Without omitting anything, copy the data exactly.

Dataset entries:
****************************************

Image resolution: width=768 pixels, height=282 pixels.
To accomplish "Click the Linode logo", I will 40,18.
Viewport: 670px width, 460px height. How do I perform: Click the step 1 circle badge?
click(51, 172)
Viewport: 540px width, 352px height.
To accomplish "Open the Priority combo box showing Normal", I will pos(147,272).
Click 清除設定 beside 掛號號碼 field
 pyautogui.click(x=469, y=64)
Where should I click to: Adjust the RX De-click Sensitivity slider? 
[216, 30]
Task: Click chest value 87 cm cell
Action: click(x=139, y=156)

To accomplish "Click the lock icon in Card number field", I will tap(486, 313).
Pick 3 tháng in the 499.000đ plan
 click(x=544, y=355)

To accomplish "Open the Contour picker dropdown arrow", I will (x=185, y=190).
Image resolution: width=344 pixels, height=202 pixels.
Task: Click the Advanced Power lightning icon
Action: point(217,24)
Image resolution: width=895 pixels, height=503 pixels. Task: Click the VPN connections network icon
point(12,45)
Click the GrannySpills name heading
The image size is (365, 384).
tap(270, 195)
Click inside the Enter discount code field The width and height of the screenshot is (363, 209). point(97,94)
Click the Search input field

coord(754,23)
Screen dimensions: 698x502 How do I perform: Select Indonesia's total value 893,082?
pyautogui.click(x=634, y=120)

****************************************

▶ **OUTPUT OF THE EXERCISE**
Image resolution: width=768 pixels, height=282 pixels.
To accomplish "Click the Linode logo", I will 40,18.
Viewport: 670px width, 460px height. How do I perform: Click the step 1 circle badge?
click(51, 172)
Viewport: 540px width, 352px height.
To accomplish "Open the Priority combo box showing Normal", I will pos(147,272).
Click 清除設定 beside 掛號號碼 field
 pyautogui.click(x=469, y=64)
Where should I click to: Adjust the RX De-click Sensitivity slider? 
[216, 30]
Task: Click chest value 87 cm cell
Action: click(x=139, y=156)

To accomplish "Click the lock icon in Card number field", I will tap(486, 313).
Pick 3 tháng in the 499.000đ plan
 click(x=544, y=355)

To accomplish "Open the Contour picker dropdown arrow", I will (x=185, y=190).
Image resolution: width=344 pixels, height=202 pixels.
Task: Click the Advanced Power lightning icon
Action: point(217,24)
Image resolution: width=895 pixels, height=503 pixels. Task: Click the VPN connections network icon
point(12,45)
Click the GrannySpills name heading
The image size is (365, 384).
tap(270, 195)
Click inside the Enter discount code field The width and height of the screenshot is (363, 209). point(97,94)
Click the Search input field

coord(754,23)
Screen dimensions: 698x502 How do I perform: Select Indonesia's total value 893,082?
pyautogui.click(x=634, y=120)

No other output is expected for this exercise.